Noto com interesse que o argumento de Sotnak é baseado em termos do conhecimento intuitivo de Deus, que serve para diferenciar sua objeção contra argumentos na presunção de que o conhecimento de Deus é proposicional em sua forma, que eu discuti na Pergunta da Semana 106. Sotnak quer provar que até se o conhecimento de Deus é uma intuição sem divisão da realidade, Sua onisciência gera um problema para a ideia de que um número realmente infinito de coisas não pode existir.

Ao responder o argumento de Sotnak, David, parece-me que deveríamos negar (AL3). Dado o fato que as coisas e os eventos futuros não existem na realidade, isso quer dizer, tornar-se temporal é um aspecto objetivo do mundo, a vida após a morte de Peter é um infinito potencial. Infinidade nesse sentido é um mero limite de conceito, um limite em que os dias da vida de Peter aproximam-se sem fim mas nunca chegam. Segue portanto que simplesmente não já dias “além” desse limite que permanecem desconhecidos para Deus. (AL3) é portanto completamente errado.
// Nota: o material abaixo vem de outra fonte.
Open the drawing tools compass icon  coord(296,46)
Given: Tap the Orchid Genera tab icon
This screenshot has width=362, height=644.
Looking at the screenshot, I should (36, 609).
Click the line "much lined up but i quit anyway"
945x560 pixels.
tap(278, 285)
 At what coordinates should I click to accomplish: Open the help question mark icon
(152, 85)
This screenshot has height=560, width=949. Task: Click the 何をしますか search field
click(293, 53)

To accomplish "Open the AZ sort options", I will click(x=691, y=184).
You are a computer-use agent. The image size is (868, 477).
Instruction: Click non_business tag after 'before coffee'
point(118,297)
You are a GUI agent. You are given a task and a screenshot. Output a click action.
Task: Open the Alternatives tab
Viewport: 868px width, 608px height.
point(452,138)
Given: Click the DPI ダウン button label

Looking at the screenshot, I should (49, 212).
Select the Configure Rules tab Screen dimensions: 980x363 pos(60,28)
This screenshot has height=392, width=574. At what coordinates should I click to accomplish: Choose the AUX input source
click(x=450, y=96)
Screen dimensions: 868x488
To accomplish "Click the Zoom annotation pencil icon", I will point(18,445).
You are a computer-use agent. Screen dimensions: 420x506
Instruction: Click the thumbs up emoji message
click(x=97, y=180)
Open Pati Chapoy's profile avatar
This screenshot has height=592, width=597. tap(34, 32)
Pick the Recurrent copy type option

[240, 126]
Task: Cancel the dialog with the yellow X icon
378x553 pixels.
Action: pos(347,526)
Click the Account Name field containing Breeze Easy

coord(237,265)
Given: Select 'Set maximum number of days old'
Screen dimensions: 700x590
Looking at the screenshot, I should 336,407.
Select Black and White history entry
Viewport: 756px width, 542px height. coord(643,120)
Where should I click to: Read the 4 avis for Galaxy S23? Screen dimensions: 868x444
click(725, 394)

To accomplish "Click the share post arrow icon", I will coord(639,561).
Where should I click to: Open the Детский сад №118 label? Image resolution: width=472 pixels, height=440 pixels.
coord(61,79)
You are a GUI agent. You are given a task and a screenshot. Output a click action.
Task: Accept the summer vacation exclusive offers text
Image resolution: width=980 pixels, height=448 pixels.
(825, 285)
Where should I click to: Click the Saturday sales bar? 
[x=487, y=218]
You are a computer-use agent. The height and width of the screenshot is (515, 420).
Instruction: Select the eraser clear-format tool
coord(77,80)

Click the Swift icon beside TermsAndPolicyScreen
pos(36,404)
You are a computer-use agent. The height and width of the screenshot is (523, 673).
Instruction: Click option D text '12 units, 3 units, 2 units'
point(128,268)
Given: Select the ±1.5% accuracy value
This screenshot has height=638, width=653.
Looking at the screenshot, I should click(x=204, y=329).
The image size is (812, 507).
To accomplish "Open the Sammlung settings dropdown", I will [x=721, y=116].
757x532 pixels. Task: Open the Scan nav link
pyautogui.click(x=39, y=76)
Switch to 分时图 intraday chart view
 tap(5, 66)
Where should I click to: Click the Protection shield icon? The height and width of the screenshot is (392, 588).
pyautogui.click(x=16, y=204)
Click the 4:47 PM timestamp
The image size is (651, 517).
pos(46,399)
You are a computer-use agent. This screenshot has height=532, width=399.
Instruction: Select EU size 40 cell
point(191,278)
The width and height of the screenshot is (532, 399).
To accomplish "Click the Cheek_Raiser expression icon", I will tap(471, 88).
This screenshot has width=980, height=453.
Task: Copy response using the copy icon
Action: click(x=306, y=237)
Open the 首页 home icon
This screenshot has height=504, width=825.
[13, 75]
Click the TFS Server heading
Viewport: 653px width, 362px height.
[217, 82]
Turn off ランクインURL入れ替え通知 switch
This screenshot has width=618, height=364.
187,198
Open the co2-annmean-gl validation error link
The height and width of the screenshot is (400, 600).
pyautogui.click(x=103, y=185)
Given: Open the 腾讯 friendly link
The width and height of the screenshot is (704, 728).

Talvez o que Sotnak está implicitamente presumindo é que se Peter viverá para sempre, então sua vida após a morte será um infinito real. Mas então ele está incorrendo a petição de princípio contra a vida após a morte de Peter ser um infinito potencial. O que se quer é algum argumento para tal presunção. Além do mais, toda a conversa sobre onisciência torna-se naquele caso somente uma decoração de janela superficial. O argumento deveria ser somente que a imortalidade implica a existência de um infinito real. Onisciência nem mesmo entra na história. Se a imortalidade implica a existência de um infinito real foi a questão central no meu diálogo com Wes Morriston sobre o argumento cosmológico kalam, que eu recomendo a você. (veja "Debate on the Kalam Argument" no Reasonable Faith Podcast).